### Source material

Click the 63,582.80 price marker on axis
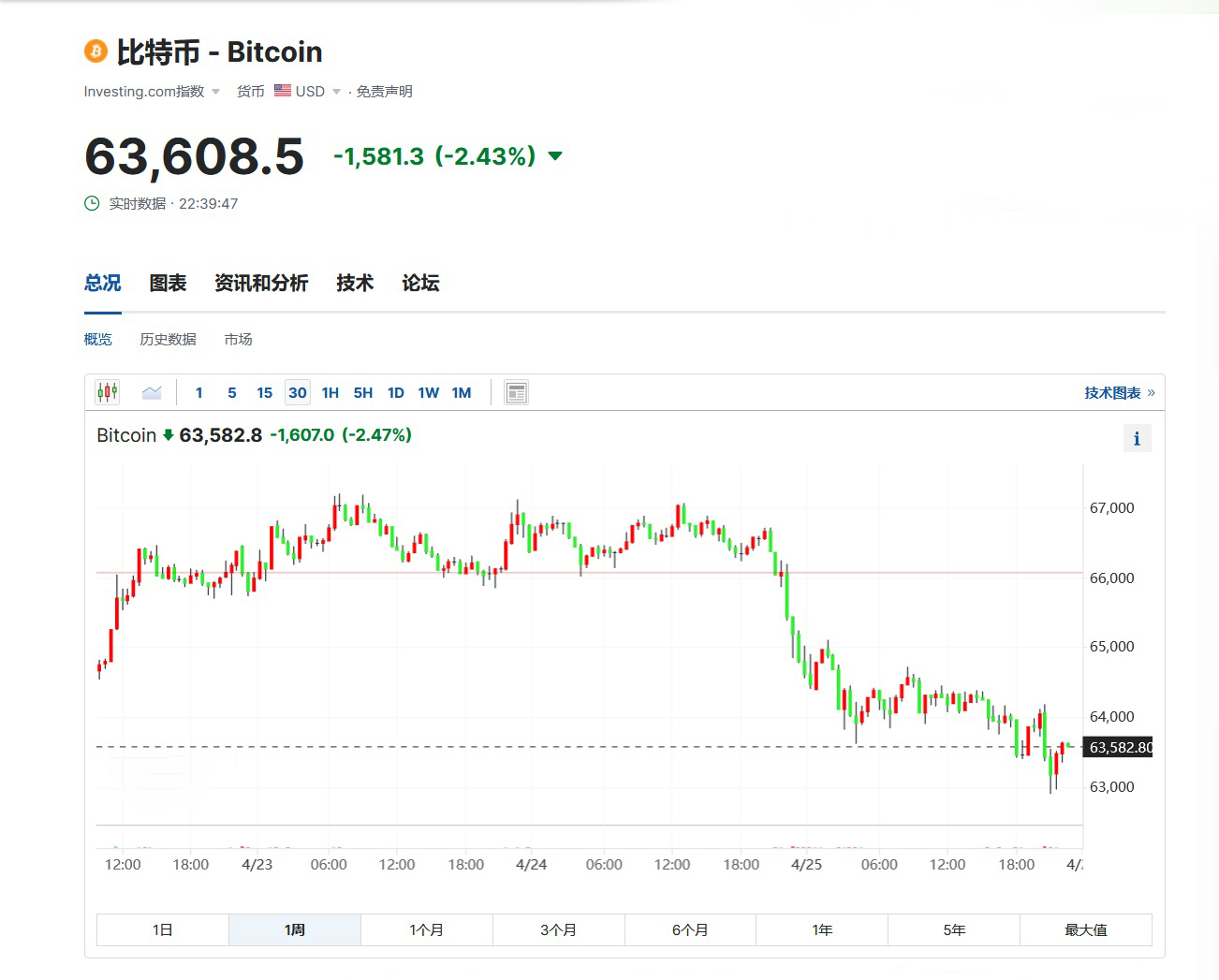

* * *

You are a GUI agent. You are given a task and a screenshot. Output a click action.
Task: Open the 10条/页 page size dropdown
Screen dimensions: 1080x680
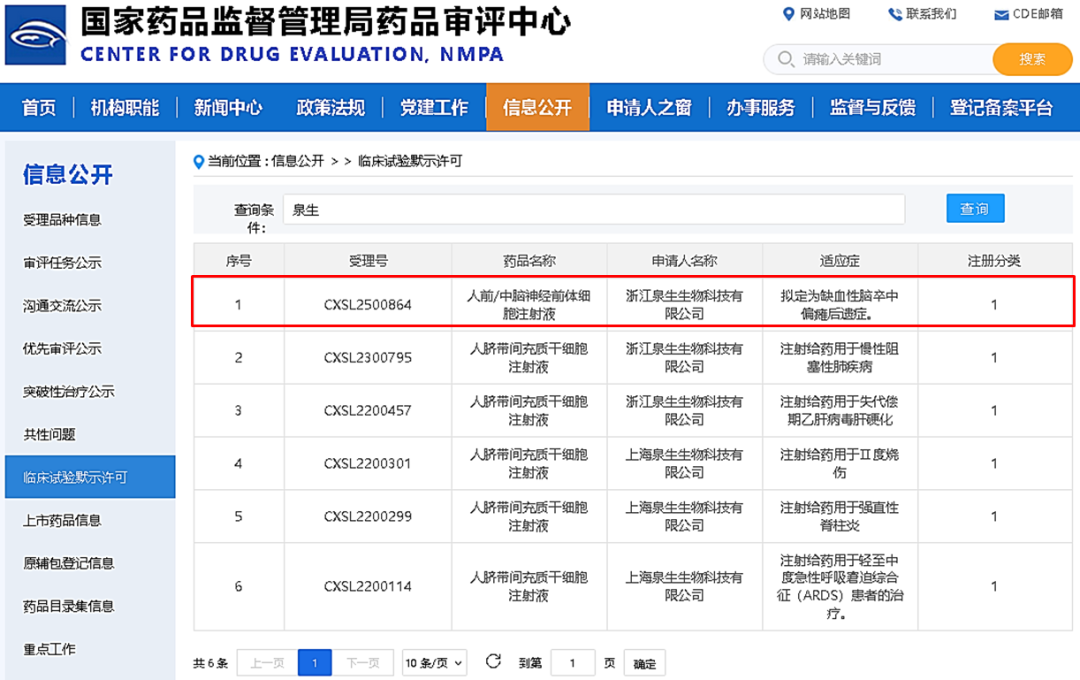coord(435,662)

### Exercise instructions
Set down the listing word for word, starting at the line that has "You are a GUI" and stopping after the line that has "coord(435,662)". Leave the pictures out.

### Correct response
You are a GUI agent. You are given a task and a screenshot. Output a click action.
Task: Open the 10条/页 page size dropdown
Screen dimensions: 1080x680
coord(435,662)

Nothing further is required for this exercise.